- DIRECTIONS FOR THIS TASK: Transcribe exactly the span of lines that begins the records and ends with the line holding "Task: Click the To column header", both boundary lines included.
┄┄┄┄┄┄
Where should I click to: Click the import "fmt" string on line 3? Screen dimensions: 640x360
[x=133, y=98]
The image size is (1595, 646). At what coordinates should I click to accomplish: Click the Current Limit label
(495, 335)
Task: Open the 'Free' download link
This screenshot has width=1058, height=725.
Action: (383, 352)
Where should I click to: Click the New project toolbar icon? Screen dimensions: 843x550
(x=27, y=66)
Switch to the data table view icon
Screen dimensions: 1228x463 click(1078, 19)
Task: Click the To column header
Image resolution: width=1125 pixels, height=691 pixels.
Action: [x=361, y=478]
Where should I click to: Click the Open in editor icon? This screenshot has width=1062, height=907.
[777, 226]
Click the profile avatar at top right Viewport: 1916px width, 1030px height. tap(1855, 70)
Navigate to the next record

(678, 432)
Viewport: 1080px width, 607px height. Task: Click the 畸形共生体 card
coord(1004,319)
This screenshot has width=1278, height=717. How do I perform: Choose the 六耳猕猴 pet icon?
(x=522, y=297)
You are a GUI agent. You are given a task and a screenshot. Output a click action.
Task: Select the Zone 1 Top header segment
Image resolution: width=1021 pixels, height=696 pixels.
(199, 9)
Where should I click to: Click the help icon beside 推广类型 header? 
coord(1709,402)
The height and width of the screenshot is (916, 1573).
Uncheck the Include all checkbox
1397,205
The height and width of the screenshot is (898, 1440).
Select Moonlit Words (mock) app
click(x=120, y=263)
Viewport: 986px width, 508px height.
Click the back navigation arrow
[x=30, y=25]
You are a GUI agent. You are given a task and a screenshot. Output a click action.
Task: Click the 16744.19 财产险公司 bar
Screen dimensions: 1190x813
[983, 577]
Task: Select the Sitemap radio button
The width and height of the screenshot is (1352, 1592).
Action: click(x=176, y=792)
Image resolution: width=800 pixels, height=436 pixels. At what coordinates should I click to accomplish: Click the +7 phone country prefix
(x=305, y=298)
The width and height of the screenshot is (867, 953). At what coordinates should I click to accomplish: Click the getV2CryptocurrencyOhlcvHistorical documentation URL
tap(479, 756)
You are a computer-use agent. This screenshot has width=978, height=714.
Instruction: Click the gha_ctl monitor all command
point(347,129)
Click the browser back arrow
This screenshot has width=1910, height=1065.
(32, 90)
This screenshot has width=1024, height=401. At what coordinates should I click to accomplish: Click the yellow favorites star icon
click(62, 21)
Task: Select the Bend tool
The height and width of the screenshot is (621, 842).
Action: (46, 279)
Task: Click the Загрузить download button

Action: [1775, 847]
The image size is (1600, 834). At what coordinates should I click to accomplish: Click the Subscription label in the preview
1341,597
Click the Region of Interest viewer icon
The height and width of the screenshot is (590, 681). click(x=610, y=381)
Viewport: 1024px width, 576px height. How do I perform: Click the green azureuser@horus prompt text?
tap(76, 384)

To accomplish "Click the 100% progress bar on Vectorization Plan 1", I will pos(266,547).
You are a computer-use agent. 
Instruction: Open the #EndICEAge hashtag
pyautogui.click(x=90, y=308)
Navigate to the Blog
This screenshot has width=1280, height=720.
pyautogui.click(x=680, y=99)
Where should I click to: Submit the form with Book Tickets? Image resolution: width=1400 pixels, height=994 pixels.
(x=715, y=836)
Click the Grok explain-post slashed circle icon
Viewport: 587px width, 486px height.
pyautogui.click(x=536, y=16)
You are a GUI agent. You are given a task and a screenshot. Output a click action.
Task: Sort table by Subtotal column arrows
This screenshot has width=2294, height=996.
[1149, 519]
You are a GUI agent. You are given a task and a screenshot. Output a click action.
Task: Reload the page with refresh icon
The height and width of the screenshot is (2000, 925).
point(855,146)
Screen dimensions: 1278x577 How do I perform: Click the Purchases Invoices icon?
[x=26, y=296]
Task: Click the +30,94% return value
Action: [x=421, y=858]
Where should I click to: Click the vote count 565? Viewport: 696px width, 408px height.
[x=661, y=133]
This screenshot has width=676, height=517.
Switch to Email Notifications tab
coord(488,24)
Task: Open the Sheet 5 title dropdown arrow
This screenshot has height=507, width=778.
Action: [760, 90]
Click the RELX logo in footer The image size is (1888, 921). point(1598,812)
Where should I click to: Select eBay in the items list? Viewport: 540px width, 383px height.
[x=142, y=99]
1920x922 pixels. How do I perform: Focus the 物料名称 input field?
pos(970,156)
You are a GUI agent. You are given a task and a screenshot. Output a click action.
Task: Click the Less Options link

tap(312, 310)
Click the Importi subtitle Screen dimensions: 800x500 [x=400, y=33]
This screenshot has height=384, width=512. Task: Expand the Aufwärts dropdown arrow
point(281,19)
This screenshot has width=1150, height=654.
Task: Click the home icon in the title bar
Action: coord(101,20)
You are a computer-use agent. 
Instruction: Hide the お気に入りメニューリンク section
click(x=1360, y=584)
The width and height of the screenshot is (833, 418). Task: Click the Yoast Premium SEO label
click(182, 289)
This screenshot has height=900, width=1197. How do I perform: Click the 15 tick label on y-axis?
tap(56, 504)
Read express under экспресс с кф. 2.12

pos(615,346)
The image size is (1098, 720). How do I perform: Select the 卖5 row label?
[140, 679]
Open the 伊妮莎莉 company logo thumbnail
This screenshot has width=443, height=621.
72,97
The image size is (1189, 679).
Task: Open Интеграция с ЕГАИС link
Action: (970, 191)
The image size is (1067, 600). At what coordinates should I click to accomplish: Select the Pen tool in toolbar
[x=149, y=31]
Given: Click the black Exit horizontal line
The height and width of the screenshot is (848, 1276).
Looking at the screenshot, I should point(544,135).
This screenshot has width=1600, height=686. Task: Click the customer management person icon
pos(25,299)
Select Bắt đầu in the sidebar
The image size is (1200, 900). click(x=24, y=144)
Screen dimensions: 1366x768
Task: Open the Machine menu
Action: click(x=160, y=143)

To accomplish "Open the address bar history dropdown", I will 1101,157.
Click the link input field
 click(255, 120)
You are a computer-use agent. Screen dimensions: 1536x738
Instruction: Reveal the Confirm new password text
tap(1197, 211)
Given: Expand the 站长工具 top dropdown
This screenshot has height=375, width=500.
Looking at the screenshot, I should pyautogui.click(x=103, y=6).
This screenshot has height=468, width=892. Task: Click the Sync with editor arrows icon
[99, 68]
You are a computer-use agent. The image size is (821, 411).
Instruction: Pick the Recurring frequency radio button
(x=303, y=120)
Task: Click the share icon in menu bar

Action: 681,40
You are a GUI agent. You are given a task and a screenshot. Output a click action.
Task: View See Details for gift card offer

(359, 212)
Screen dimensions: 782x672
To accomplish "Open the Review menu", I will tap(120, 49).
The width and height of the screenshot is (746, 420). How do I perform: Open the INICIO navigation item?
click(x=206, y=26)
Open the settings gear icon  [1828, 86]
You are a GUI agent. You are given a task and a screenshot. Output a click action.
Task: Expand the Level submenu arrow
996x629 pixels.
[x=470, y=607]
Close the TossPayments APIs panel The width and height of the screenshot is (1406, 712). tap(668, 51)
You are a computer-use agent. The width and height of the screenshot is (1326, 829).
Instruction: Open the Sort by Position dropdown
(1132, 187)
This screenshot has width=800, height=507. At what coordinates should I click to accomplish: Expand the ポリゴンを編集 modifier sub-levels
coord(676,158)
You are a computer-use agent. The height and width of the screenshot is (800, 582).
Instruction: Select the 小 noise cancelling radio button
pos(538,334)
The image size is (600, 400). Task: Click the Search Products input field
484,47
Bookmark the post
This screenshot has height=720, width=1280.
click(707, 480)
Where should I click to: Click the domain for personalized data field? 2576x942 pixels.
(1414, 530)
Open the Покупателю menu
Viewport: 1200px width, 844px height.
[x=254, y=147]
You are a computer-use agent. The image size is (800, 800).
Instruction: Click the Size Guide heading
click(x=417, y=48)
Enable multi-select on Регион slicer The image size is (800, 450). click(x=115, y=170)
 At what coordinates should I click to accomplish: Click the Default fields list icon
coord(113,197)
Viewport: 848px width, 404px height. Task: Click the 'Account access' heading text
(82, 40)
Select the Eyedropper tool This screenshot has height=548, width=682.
┄┄┄┄┄┄
- EXPECTED ANSWER:
Where should I click to: Click the import "fmt" string on line 3? Screen dimensions: 640x360
[x=133, y=98]
The image size is (1595, 646). At what coordinates should I click to accomplish: Click the Current Limit label
(495, 335)
Task: Open the 'Free' download link
This screenshot has width=1058, height=725.
Action: (383, 352)
Where should I click to: Click the New project toolbar icon? Screen dimensions: 843x550
(x=27, y=66)
Switch to the data table view icon
Screen dimensions: 1228x463 click(1078, 19)
Task: Click the To column header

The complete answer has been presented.